High-tech leaders meeting at the White House with U.S. President Barack Obama kept the Tuesday meeting focused on reining in digital surveillance by the National Security Agency, an executive told The Guardian.
Obama had publicly positioned the meeting as a wide-ranging one, including a focus on issues with the HealthCare.gov Web site infrastructure.
“We are there to talk about the NSA,” said an executive of one of the companies represented at the meeting. The technology who’s who assembled included Apple CEO Tim Cook, Yahoo’s Marissa Mayer, Google’s Eric Schmidt, and senior representatives from Comcast, Facebook, Microsoft, Twitter, Netflix and of AT&T.
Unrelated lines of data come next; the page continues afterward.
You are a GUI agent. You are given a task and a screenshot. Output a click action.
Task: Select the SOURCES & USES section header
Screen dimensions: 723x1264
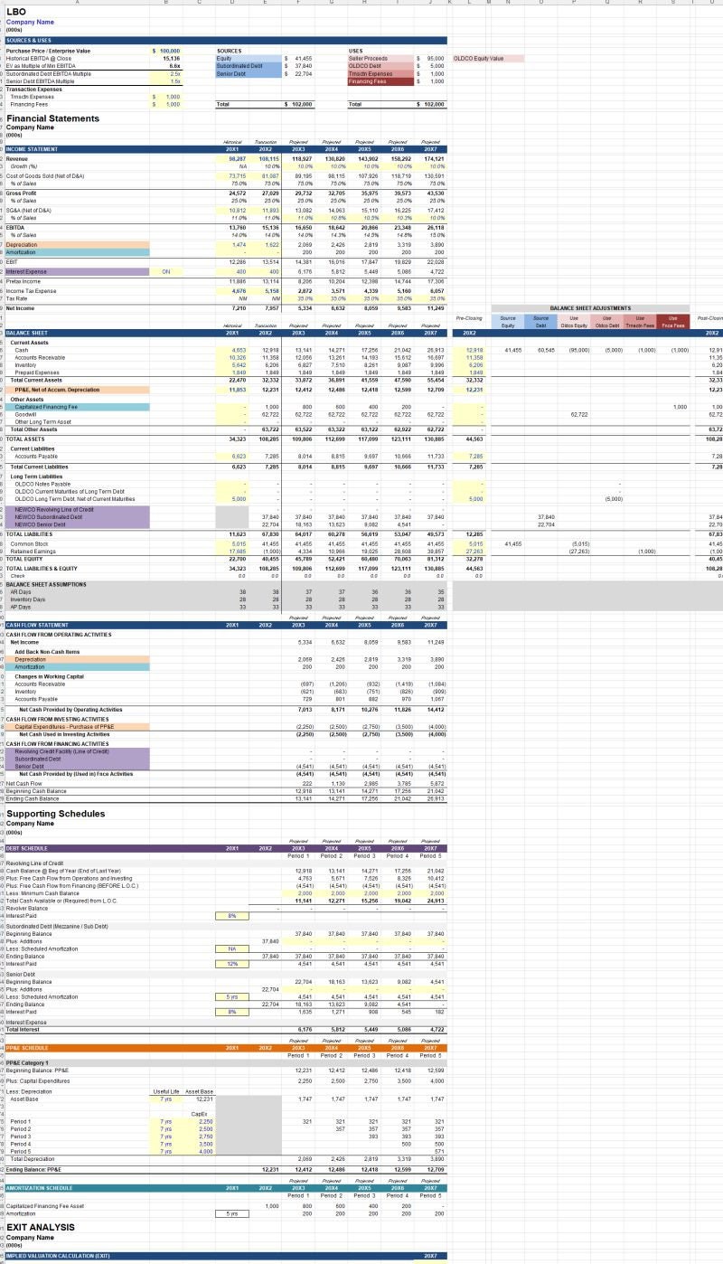point(54,40)
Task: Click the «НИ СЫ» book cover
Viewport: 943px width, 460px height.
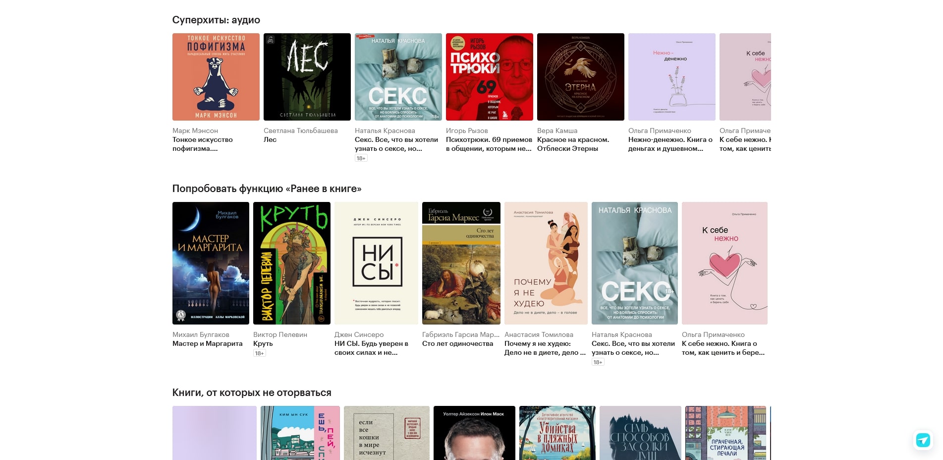Action: pyautogui.click(x=376, y=263)
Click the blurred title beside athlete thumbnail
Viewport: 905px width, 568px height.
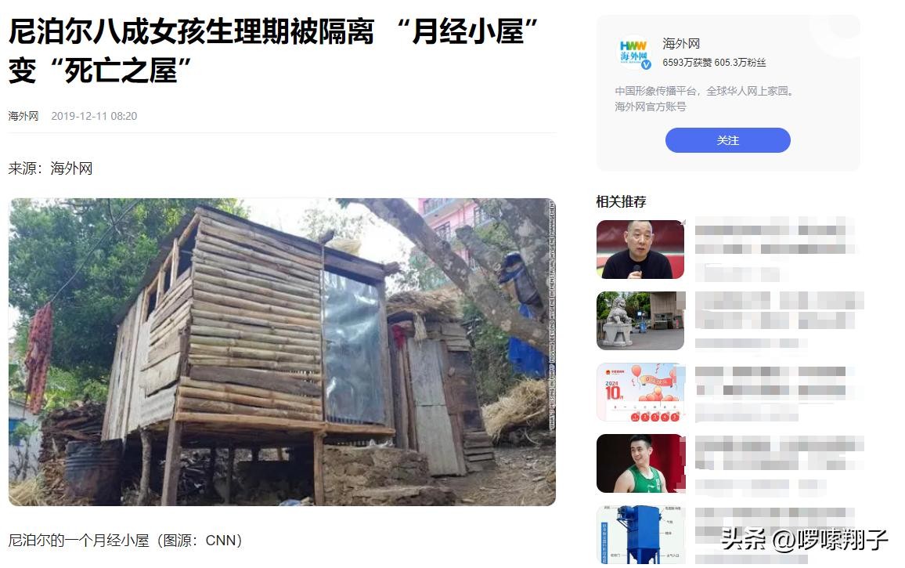(779, 453)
A recent review of the NSA’s activities stopped short of recommending reforms to President Obama on electronic spying on foreigners and mass collection of U.S. telephone data.
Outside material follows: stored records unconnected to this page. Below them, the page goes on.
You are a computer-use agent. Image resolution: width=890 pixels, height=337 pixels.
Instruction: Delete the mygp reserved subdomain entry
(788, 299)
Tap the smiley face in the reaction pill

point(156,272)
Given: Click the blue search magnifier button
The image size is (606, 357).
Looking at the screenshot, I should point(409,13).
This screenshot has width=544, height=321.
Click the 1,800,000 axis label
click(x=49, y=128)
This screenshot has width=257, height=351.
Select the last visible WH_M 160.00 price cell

In the backlash over revelations by NSA contractor Edward Snowden of the extent of NSA’s data collection, high-tech companies have been urging the government to rein in the NSA electronic eavesdropping. A report released by the Information Technology and Innovation Foundation (ITIF) claims U.S. cloud computing companies could lose $35 billion as customers flock to Europe over concerns metadata is being collected from U.S. companies.
Meanwhile, some tech companies are taking concrete action.
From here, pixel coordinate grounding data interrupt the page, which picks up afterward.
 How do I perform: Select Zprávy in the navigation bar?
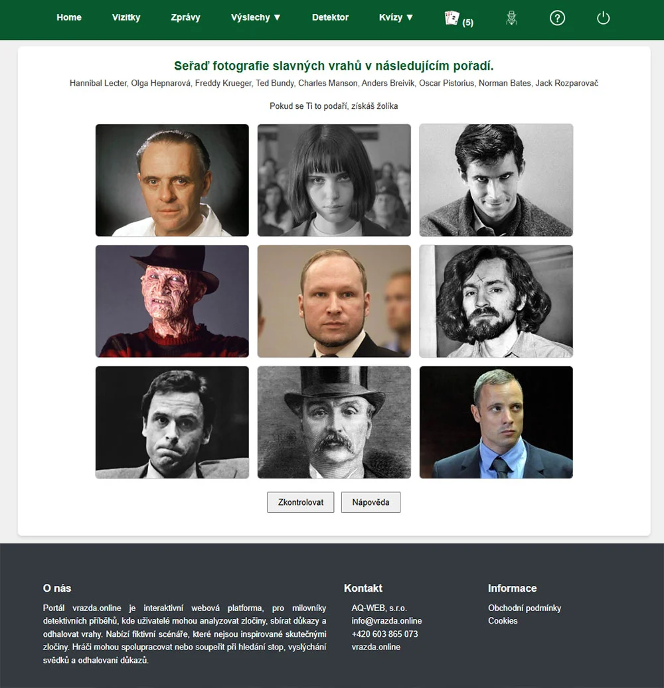185,17
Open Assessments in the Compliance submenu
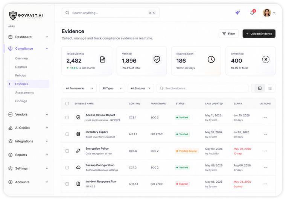Image resolution: width=286 pixels, height=200 pixels. tap(24, 92)
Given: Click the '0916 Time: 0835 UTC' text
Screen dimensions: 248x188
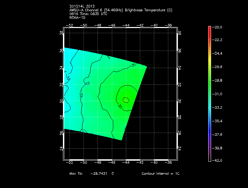Looking at the screenshot, I should [x=88, y=14].
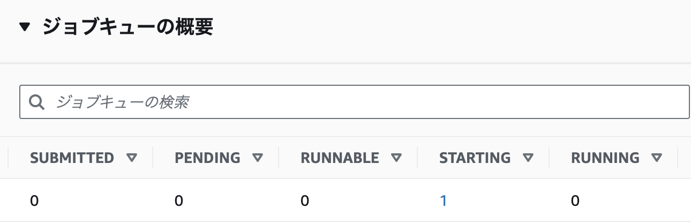The image size is (691, 223).
Task: Sort by STARTING using its triangle icon
Action: 528,158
Cloud application vendor NetSuite has accelerated the construction of planned overseas data centres over customer concerns about data collection by the U.S. National Security Agency (NSA), says the Silicon Valley Business Journal. CEO Zach Nelson said European and Asian customers are growing concerned about whether the U.S. government could access sensitive information.
Microsoft also recently announced it would encrypt traffic over fibre lines between data centres for fear of interception.
While it’s been speculated that the Snowden leaks could benefit data centres in Canada, recent revelations might dampen trust in Canadian intelligence agencies. A Canadian intelligence agency spied electronically on trading partners for the U.S., and the B.C. Civil Liberties Association is suing the Communications Security Establishment Canada (CSEC), claiming the agency is collecting data on Canadians in electronic investigations of foreign targets.